The feel good factor created by the responses to my earlier column on Service Tax liability went on an upward curve when a circular was issued last week by the Ministry of Finance to consolidate procedural issues relating to service tax in availing CENVAT credit, in view of significant changes in law. The circular clarifies the person providing taxable services, except for specific instances where the liability to pay the tax is on the receiver, is the person liable to deposit the tax and register with the department as assessee.
The circular further elaborates that for compliance with CENVAT Credit Rules, in availing and utilisation of credit by recipient of the taxable service, invoices issued under Rules 4A & 4B should reflect the cesses separately leviable, as though implying that the tax is indeed collectible.
The concept of service tax input and output credits in relation to taxable services was introduced well after the 1998 amendment, which shifted the tax burden on the provider. The Service Tax Credit Rules 2002, permitted a service provider to take credit of the service tax paid by him on services provided, i.e. the output services, if his input service, which is received and consumed in relation to providing the output service is in the same category of taxable service. In 2004, the Finance Act extended the scope of service tax credit to goods and services to enable both manufacturers and service providers to utilise the entire gamut of eligible inputs. A move towards a unified goods and services tax regime, the outcome was the CENVAT Credit Rules, 2004 which brought in its ambit capital goods used for manufacture of final products or for providing an output service. The definition of input services was widened to include any service used by a provider to provide his output service or by a manufacturer in relation to establishment costs which could range from renovation to sales promotion. The restriction on availability of credit for the same taxable service was removed. This combination of a dual regime with a dual role for the assessee created considerable confusion as while the output service provider could now avail credit on input/capital goods, the manufacturers capital goods were not necessarily the same for the provider.
To dispel such confusion the circular provides an example of a manufacturer of steel sheets procuring duty paid steel ingots as input, and availing CENVAT Credit of the excise duty thereon. The finished goods or output steel sheets are cleared on the payment of excise duty and despatched to the customer, for which the manufacturer engages the service of a goods transport agency, and as consignor pays service tax on the transport service for the transportation of the goods, but the input credit taken on the ingots cannot be utilised for the service tax charges and tax paid, though statutorily the liability to pay tax for this taxable service is the recipients, the transport service is provided by the agency. A bare reading of this would imply that the manufacture consignor though liable to pay tax on his output service, cannot avail the credit because he doesnt provide the service. Therefore, subject to exceptions, if the provider is the one to avail credit and cannot pass it on, then he also has to pay the tax.

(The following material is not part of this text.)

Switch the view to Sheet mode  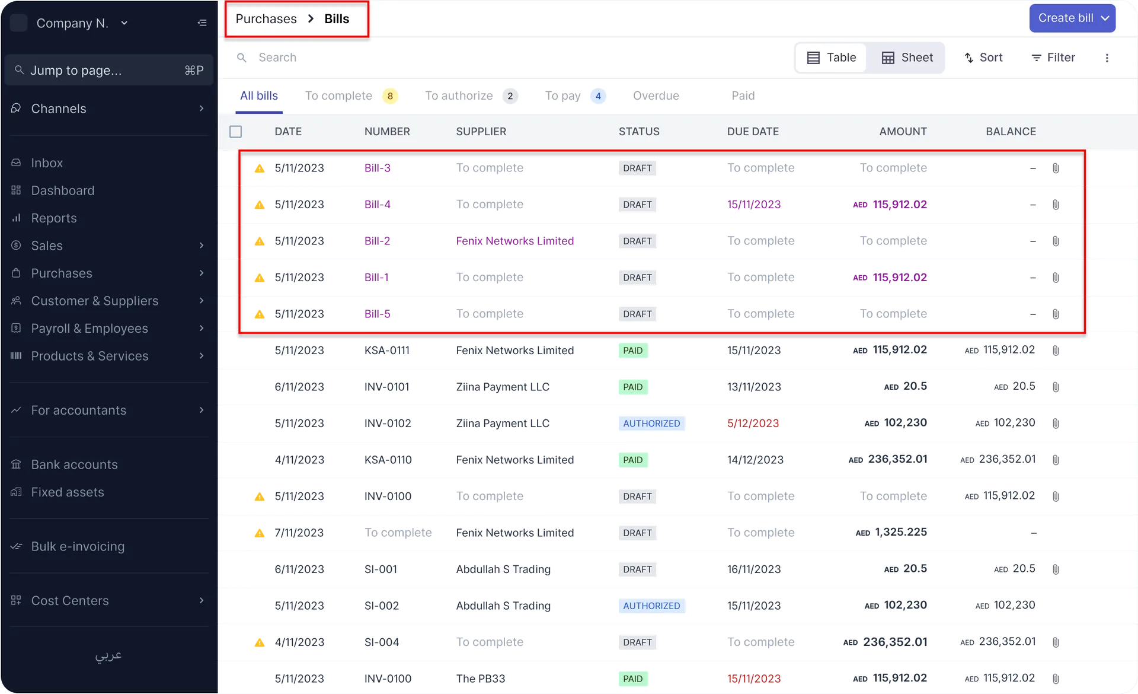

Having said this much, Clause 10.1 of the circular rounds it up stating that any amount collected by a person as service tax from any other person, even if not permissible in terms of the service tax law, is required to be deposited with the central government, as obviously retention of such amount would be regarded as unjust enrichment. This reinforces the position that service tax may be recovered from the recipient under a contractual provision. It is another matter that the CENVAT Credit Rules offer a tax advantageous option for the recipient to voluntarily pay service tax in order that he may avail credit against his output service and manufacture. While this is workable in business arrangements, that there is no legal sanction for recovery of service tax from the customer though recognised in the circular, does not address the remedy of an adhoc consumer having no business relatable activity with output services or goods to avail credit against the tax which he pays regularly in addition to all other taxes direct and indirect. Clearly the government is not ready to take this point head on, as long as the tax collections are met.